Record extracts:
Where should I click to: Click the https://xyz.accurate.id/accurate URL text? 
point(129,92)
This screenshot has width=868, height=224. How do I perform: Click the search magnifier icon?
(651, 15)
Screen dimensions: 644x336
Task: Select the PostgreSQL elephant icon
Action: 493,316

What the task asks: Transcribe every record exactly, keeping each line as it is.

Result for this task:
Where should I click to: Click the https://xyz.accurate.id/accurate URL text? 
point(129,92)
This screenshot has width=868, height=224. How do I perform: Click the search magnifier icon?
(651, 15)
Screen dimensions: 644x336
Task: Select the PostgreSQL elephant icon
Action: 493,316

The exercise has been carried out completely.